Le 7 octobre 2024, l’Institut National de la Propriété Industrielle (INPI) a rendu une décision très attendue dans l’affaire NL 23-0255. Ce jugement, qui examinait les interactions entre marques, noms commerciaux et noms de domaine dans le droit de la propriété intellectuelle, a rejeté les demandes de nullité de LPB SAS à l’encontre de la marque contestée « Les P’tites Bombes LPB ». Cette décision met en lumière des principes clés dans les procédures d’opposition de marque, notamment en ce qui concerne le risque de confusion, la preuve d’usage et les nuances procédurales.
Sommaire
Résumé de l’affaire
Parties et contexte
Le différend opposait LPB SAS, le demandeur, à la marque « Les P’tites Bombes LPB », déposée en mai 2019. L’opposition s’appuyait sur des droits antérieurs, notamment :
- Le nom commercial « LPB » ;
- Le nom commercial « Les P’tites Bombes » ;
- Le nom de domaine com.
LPB SAS a soutenu que la marque contestée présentait un risque de confusion en raison de la similitude des signes et de l’intersection des produits et services.
Analyse juridique
Législation applicable
La marque contestée a été évaluée selon les dispositions du Code de la propriété intellectuelle en vigueur au moment de son enregistrement. Les articles L.711-2, L.711-3 et L.714-3 définissent les conditions de nullité, qui requièrent :
- La preuve de droits antérieurs, tels que des noms commerciaux ou des noms de domaine ;
- L’existence d’un risque de confusion entre la marque contestée et ces droits antérieurs.

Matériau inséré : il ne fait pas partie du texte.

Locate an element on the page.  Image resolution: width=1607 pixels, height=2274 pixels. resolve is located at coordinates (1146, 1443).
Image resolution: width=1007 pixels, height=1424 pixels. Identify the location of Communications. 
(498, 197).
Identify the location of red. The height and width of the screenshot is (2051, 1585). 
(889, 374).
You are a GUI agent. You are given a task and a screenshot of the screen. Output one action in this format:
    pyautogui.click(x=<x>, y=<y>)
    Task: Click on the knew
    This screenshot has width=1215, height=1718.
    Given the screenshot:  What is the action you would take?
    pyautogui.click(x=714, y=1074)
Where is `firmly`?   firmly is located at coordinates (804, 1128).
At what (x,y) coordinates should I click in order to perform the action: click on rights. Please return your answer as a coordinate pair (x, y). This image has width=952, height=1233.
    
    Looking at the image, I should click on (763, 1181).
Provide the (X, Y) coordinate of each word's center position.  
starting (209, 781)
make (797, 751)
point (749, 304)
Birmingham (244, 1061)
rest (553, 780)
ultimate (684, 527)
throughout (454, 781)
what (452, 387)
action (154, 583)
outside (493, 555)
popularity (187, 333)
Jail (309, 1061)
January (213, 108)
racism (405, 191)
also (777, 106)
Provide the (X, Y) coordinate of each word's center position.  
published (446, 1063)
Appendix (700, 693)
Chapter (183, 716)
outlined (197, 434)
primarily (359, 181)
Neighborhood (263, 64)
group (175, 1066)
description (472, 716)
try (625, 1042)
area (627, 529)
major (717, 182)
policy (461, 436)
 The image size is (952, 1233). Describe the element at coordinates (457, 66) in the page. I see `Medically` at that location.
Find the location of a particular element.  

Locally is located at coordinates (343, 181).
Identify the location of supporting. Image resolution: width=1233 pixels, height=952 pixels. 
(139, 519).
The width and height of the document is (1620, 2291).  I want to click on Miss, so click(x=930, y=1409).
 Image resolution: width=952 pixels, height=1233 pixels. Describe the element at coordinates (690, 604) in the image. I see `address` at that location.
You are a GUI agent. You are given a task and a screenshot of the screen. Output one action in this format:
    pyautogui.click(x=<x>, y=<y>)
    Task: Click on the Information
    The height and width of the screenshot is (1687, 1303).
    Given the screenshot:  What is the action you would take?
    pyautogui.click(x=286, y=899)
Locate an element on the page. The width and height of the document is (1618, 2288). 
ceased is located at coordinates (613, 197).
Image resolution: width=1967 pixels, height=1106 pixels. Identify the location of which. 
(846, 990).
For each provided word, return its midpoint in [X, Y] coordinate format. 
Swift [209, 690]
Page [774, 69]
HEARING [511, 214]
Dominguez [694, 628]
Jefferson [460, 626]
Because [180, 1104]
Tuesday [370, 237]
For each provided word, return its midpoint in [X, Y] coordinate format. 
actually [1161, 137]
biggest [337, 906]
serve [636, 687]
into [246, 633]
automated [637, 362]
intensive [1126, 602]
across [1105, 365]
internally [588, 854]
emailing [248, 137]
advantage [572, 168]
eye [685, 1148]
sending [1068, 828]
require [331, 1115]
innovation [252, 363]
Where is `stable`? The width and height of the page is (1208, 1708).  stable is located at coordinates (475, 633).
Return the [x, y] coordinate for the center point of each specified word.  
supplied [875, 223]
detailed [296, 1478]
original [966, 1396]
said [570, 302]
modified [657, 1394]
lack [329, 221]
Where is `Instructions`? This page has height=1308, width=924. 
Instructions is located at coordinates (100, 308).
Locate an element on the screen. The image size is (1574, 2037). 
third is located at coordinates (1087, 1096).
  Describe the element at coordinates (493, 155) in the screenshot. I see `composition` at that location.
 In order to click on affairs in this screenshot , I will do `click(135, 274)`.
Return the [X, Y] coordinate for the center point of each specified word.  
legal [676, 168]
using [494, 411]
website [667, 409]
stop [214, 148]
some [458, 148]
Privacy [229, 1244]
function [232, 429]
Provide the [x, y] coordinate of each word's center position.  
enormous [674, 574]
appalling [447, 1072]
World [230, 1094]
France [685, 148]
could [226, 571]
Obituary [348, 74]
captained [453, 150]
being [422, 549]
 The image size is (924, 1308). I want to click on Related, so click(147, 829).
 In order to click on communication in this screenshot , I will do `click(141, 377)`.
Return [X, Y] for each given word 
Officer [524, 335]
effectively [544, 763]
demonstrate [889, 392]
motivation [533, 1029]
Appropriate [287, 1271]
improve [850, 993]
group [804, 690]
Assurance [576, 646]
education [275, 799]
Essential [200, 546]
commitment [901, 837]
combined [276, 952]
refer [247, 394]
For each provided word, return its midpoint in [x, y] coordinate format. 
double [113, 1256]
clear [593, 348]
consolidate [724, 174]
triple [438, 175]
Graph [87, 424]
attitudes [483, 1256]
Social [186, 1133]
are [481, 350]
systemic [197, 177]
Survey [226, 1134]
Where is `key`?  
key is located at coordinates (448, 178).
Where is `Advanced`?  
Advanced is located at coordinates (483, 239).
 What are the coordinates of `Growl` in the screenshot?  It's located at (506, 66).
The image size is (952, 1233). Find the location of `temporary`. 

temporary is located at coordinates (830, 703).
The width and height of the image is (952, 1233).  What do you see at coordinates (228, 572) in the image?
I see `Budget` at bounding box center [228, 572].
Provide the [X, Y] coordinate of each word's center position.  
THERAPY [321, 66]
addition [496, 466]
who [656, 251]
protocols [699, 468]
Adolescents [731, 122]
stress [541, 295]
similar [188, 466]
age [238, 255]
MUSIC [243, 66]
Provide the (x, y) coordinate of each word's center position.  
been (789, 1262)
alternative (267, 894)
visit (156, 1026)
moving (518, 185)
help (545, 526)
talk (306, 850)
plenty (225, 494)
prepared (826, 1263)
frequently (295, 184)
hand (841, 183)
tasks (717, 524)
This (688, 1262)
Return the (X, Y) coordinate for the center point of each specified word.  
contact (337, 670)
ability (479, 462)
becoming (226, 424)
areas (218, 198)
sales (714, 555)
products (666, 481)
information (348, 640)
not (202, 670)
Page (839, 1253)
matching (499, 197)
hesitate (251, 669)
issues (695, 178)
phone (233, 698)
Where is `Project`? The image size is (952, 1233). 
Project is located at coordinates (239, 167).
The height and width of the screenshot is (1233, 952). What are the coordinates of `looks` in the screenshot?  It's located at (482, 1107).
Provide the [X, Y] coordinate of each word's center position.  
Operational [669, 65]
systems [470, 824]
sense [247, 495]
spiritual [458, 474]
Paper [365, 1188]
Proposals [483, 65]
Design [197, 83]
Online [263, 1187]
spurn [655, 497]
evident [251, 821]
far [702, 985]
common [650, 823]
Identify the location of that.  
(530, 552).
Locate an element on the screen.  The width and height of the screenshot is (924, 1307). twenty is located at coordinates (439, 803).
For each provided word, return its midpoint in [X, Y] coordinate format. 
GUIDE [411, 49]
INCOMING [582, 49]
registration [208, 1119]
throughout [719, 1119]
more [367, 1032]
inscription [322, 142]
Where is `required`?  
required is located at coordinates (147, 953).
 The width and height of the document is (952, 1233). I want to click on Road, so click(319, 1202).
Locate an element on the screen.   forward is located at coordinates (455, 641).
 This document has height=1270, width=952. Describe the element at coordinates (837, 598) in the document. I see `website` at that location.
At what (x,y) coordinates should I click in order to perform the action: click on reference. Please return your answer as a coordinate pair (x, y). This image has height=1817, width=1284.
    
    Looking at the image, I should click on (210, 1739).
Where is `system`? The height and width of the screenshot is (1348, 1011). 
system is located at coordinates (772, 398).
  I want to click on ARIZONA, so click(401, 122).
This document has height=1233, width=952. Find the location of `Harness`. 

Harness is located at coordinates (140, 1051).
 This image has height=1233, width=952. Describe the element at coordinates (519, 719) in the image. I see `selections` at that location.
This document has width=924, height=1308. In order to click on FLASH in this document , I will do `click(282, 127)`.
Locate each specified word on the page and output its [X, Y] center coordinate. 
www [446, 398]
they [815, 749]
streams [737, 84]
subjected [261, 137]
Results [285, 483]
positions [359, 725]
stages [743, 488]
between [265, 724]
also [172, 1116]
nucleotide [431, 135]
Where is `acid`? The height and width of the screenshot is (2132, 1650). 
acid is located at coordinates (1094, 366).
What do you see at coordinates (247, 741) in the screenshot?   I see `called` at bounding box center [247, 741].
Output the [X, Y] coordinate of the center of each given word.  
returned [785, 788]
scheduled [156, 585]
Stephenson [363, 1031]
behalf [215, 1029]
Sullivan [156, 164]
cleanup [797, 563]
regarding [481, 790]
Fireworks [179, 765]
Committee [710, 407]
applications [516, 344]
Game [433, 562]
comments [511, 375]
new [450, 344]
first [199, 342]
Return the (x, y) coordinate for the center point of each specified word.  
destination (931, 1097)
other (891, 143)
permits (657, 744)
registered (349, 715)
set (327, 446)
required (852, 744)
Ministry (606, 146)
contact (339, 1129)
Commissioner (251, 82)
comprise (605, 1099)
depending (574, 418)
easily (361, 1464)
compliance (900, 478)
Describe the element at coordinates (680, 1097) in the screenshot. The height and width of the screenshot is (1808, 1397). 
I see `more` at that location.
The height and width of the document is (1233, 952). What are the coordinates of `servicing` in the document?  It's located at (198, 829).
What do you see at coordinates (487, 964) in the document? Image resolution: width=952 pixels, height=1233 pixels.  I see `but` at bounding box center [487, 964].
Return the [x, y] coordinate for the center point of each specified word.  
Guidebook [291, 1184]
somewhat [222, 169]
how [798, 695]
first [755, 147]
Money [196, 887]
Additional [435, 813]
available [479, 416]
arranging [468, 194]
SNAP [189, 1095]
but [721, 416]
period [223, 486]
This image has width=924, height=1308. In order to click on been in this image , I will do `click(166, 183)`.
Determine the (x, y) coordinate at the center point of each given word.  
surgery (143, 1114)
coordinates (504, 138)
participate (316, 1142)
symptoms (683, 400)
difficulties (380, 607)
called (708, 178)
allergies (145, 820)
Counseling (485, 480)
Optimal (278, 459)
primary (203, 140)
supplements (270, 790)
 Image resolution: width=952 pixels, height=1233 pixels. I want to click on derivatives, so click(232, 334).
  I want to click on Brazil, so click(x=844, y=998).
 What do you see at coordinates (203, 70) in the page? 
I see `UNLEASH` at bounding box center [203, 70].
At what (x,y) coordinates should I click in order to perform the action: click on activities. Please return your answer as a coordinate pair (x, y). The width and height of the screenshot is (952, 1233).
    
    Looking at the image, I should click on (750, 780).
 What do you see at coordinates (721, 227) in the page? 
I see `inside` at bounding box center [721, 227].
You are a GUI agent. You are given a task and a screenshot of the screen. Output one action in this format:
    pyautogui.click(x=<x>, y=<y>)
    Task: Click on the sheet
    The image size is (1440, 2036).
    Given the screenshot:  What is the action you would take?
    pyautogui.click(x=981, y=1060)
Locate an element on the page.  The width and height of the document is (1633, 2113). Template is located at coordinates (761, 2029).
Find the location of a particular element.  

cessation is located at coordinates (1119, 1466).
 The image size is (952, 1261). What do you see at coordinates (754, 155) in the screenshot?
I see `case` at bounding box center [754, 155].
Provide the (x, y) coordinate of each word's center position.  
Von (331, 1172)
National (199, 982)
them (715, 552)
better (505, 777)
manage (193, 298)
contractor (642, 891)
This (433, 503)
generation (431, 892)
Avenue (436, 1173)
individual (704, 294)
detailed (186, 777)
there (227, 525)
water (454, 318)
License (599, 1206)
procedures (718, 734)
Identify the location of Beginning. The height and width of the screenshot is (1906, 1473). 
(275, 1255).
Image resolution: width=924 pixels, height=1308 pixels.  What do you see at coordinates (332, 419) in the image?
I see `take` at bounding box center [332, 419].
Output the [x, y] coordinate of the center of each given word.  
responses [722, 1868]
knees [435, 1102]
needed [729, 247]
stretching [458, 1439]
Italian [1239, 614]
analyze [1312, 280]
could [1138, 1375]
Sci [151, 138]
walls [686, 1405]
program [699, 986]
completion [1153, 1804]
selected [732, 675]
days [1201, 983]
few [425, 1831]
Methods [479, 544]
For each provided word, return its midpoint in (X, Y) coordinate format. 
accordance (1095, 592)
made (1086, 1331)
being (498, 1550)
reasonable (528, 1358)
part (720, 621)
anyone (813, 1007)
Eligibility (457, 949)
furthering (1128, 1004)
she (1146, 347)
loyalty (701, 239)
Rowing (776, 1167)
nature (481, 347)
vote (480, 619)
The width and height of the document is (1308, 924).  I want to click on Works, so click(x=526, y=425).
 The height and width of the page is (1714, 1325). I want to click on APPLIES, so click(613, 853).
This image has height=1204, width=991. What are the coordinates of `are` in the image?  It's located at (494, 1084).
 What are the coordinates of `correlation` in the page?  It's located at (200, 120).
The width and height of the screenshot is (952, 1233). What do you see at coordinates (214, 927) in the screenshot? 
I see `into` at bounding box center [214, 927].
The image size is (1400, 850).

Évaluation des droits antérieurs
En vertu du droit français, les marques peuvent être contestées sur la base de droits antérieurs. L’INPI a examiné trois revendications spécifiques :
- Dénomination sociale « LPB »
- L’INPI a confirmé l’utilisation antérieure de la dénomination sociale par LPB SAS pour des activités de commerce en gros de textile et prêt-à-porter.
- Cependant, aucun lien n’a été établi entre cette dénomination sociale et les produits/services couverts par la marque contestée. De plus, les différences visuelles et phonétiques ont réduit le risque de confusion.
- Nom commercial « Les P’tites Bombes »
- Bien que LPB SAS ait démontré un usage limité de ce nom commercial, l’INPI a jugé que la notoriété nationale n’était pas prouvée.
- Nom de domaine lespetitesbombes.com
- LPB SAS a affirmé une exploitation prolongée de ce domaine pour le commerce électronique.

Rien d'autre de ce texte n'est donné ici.